Requirement> Scan the records for lines with the word "each", and copy every such line.

Exercise input>

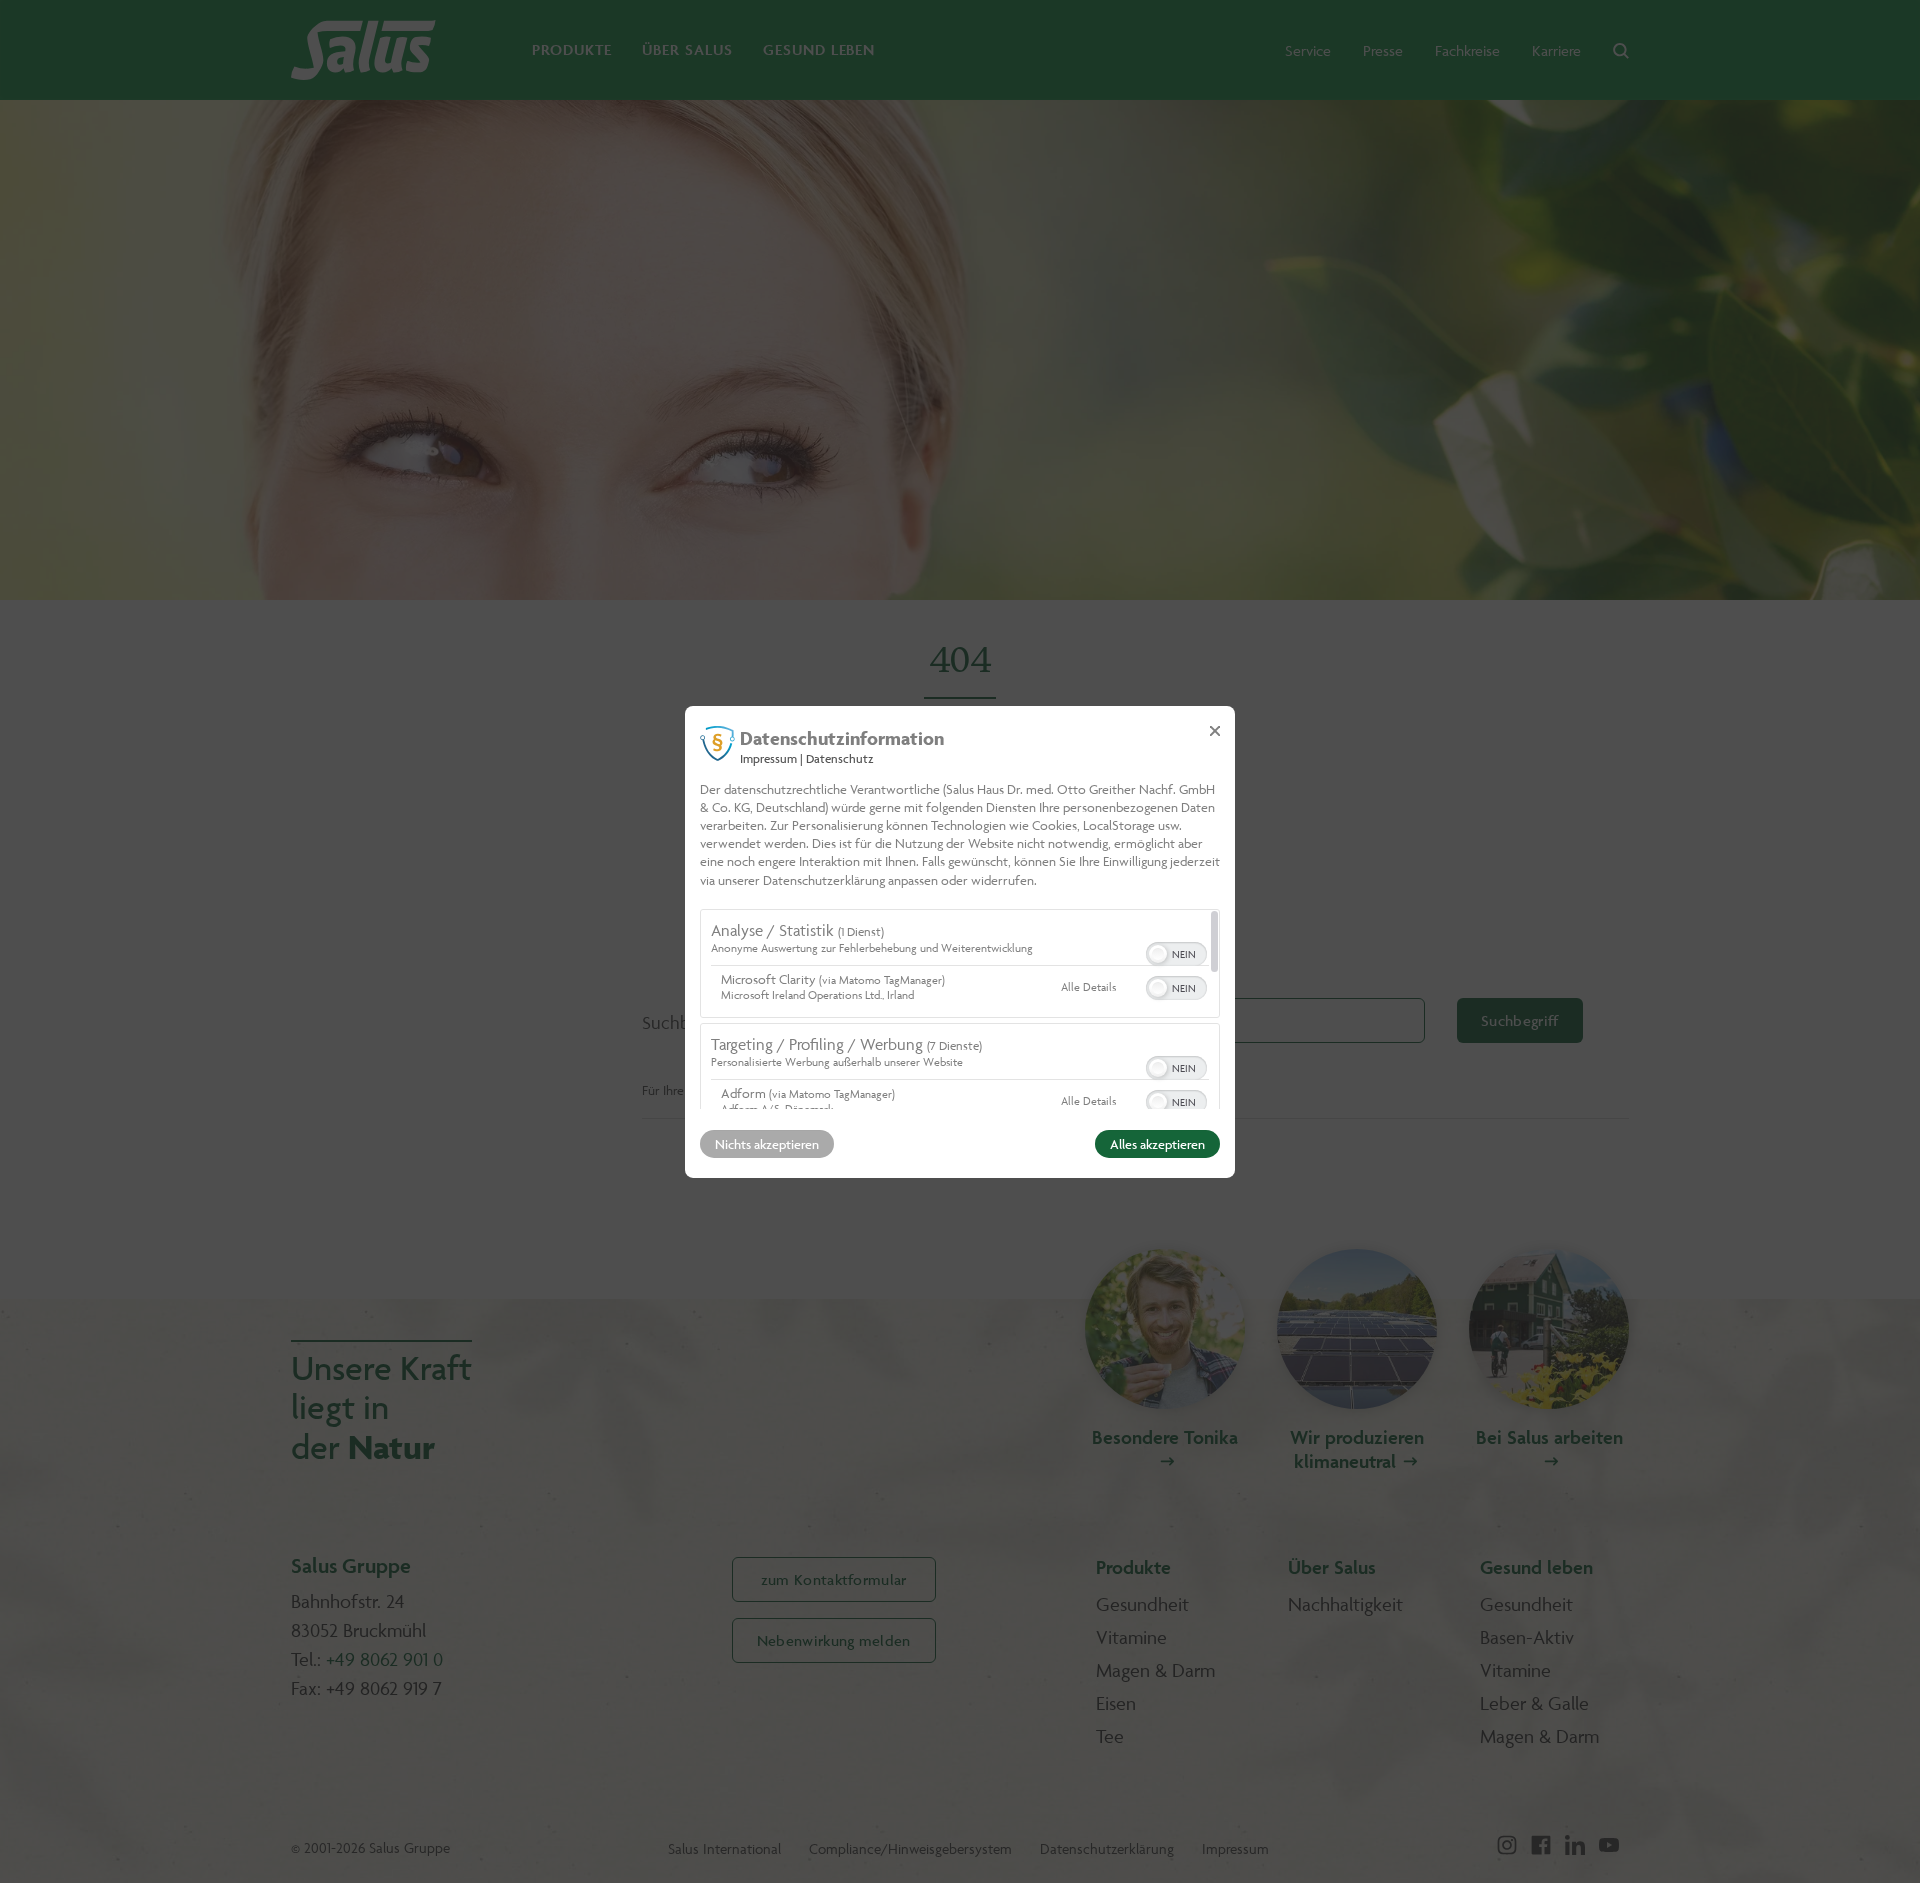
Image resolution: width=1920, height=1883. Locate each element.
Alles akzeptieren (1157, 1144)
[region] (960, 1009)
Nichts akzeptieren (767, 1144)
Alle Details (1088, 986)
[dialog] (960, 941)
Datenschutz (840, 757)
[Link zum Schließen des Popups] (1215, 730)
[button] (1158, 954)
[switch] (1176, 952)
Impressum (768, 757)
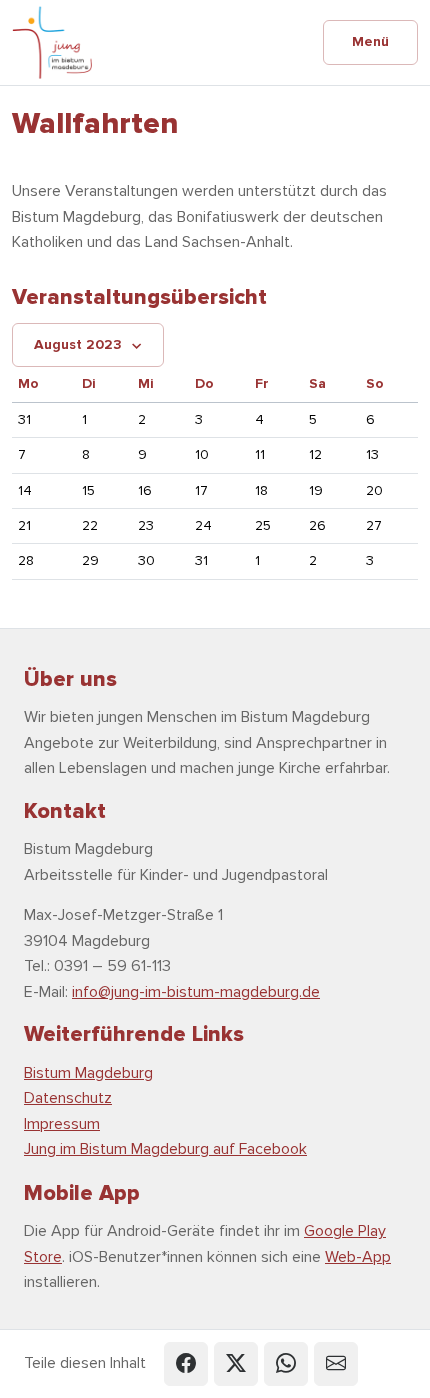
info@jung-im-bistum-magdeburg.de (196, 992)
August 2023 (78, 344)
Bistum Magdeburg (88, 1073)
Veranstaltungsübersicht (139, 297)
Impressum (62, 1124)
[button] (186, 1364)
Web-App (358, 1257)
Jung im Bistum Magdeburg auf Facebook (165, 1149)
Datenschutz (68, 1098)
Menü (370, 41)
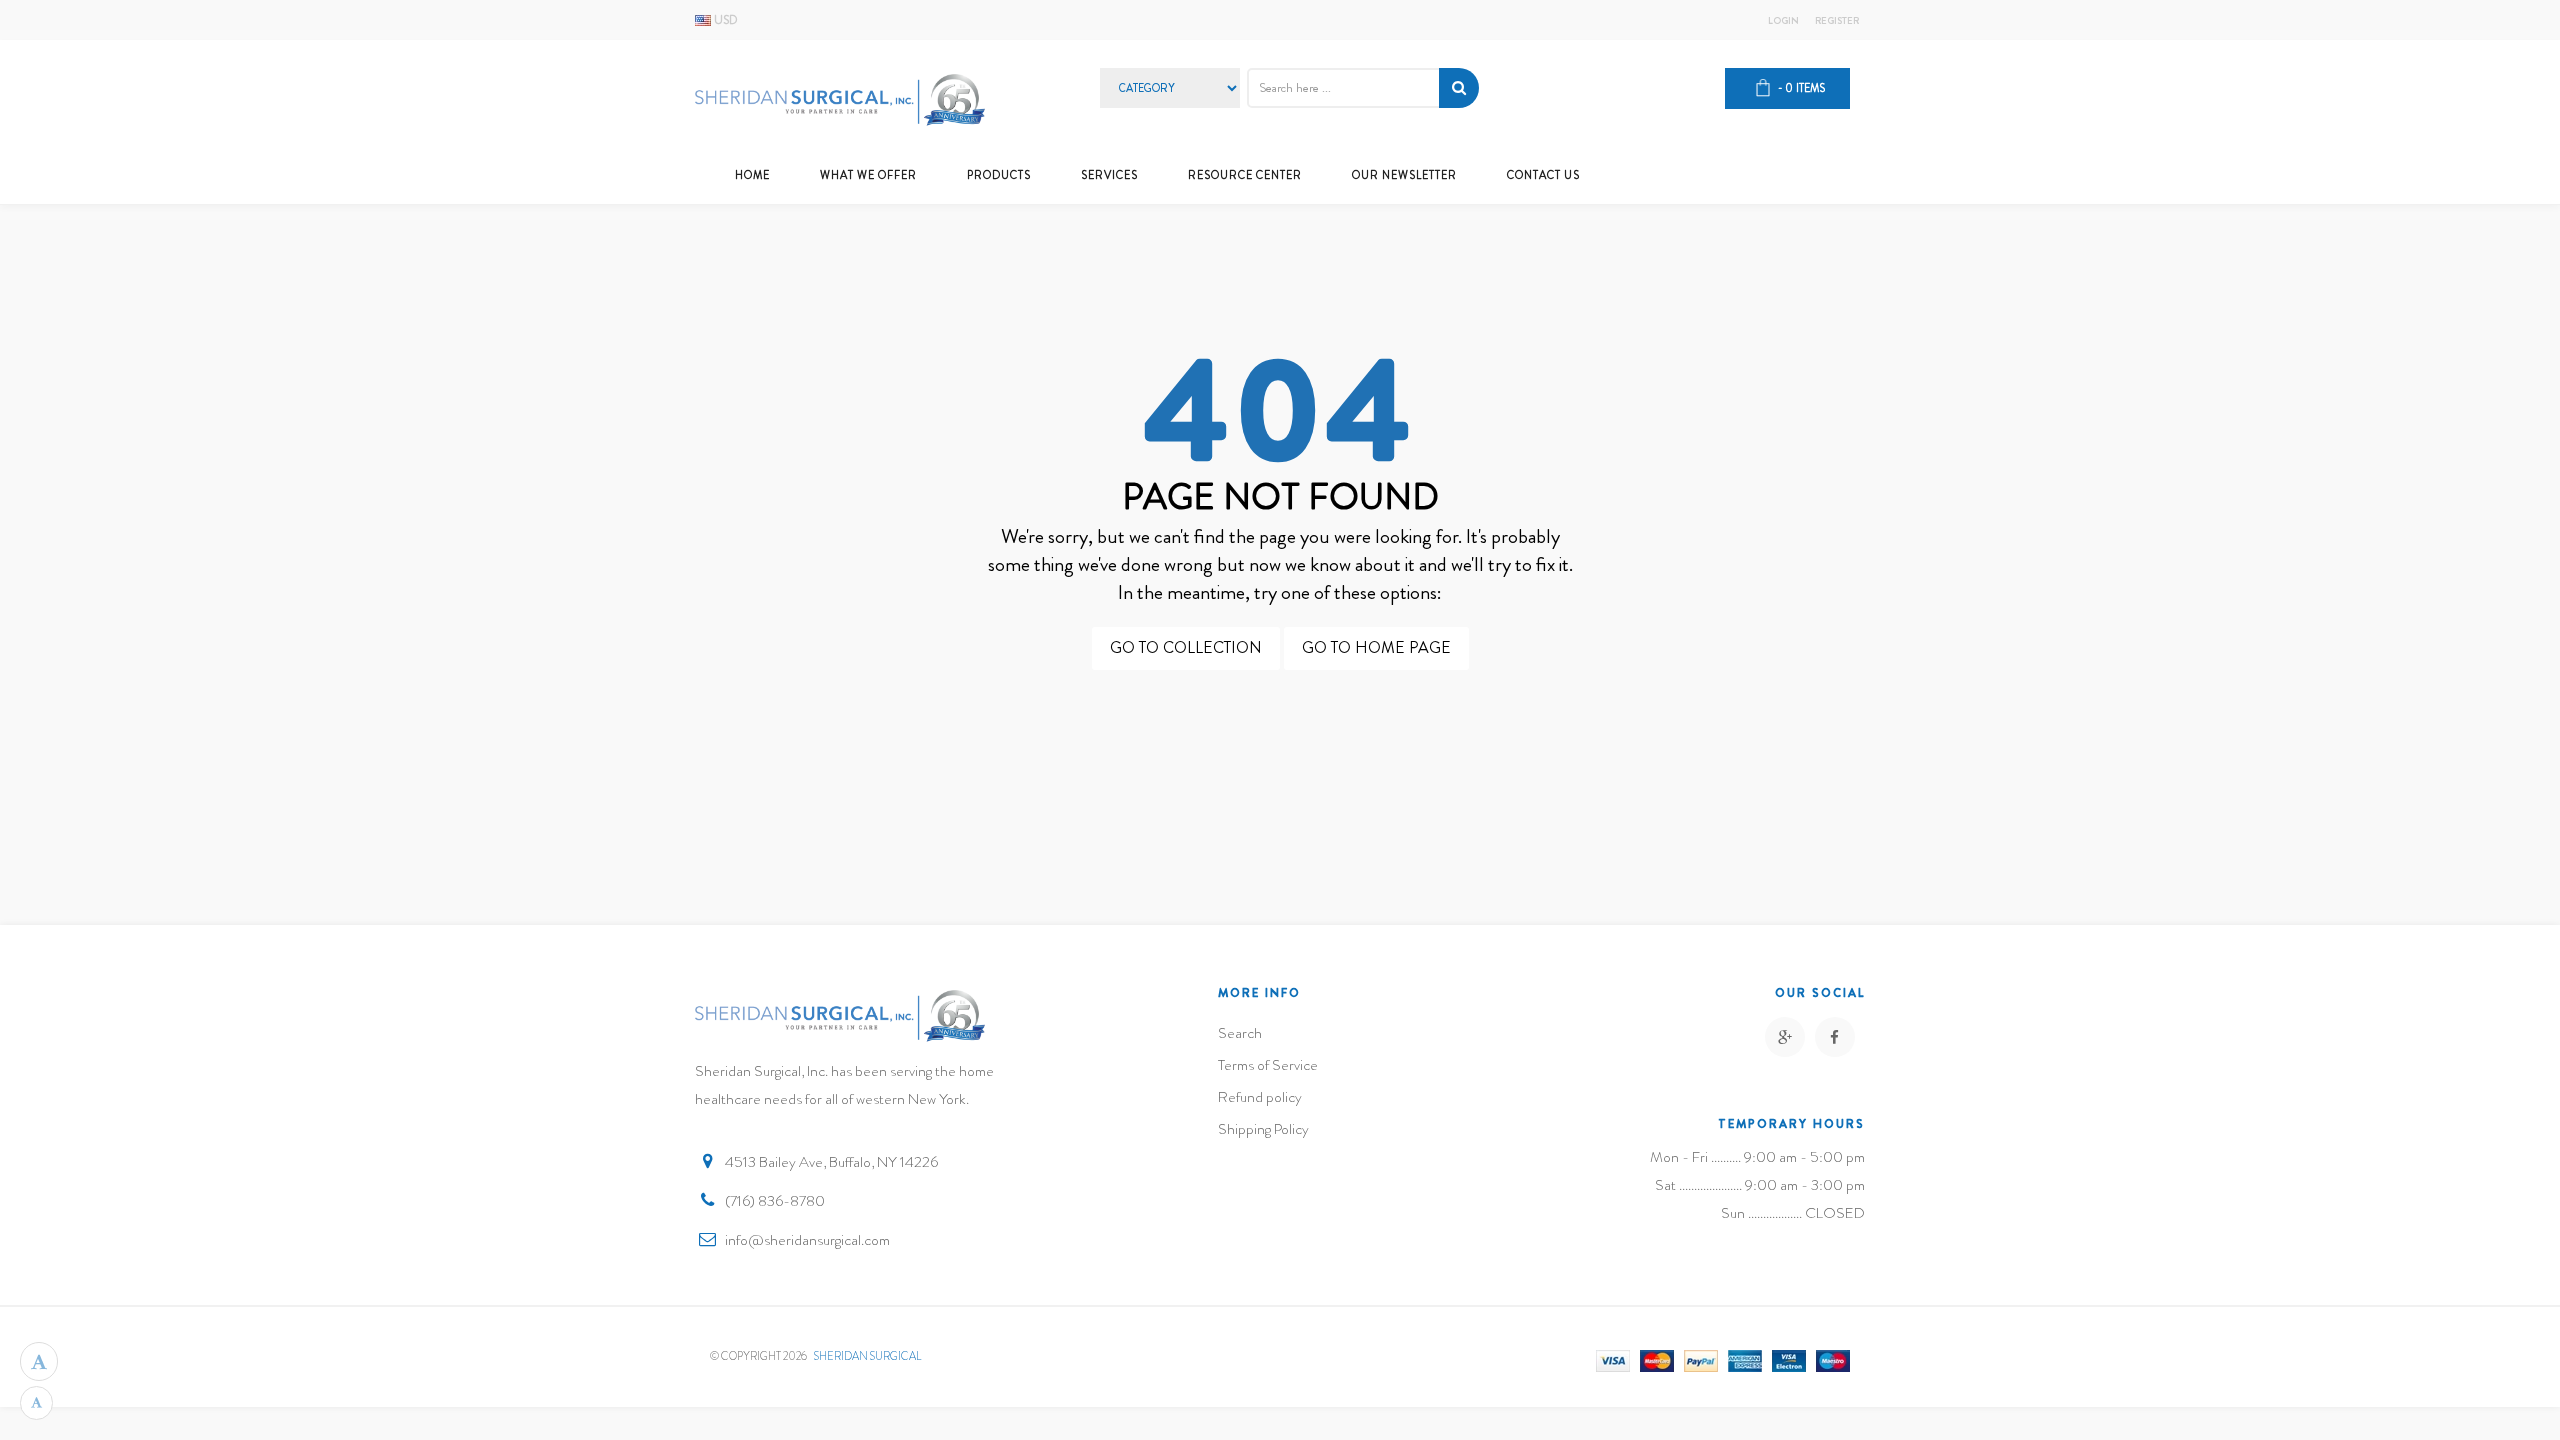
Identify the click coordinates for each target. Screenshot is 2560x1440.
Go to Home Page (1376, 647)
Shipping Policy (1263, 1129)
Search (1240, 1033)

Solution>
Image resolution: width=1920, height=1883. Locate each element.
Identify the click coordinates for each target. Screenshot is 2560x1440.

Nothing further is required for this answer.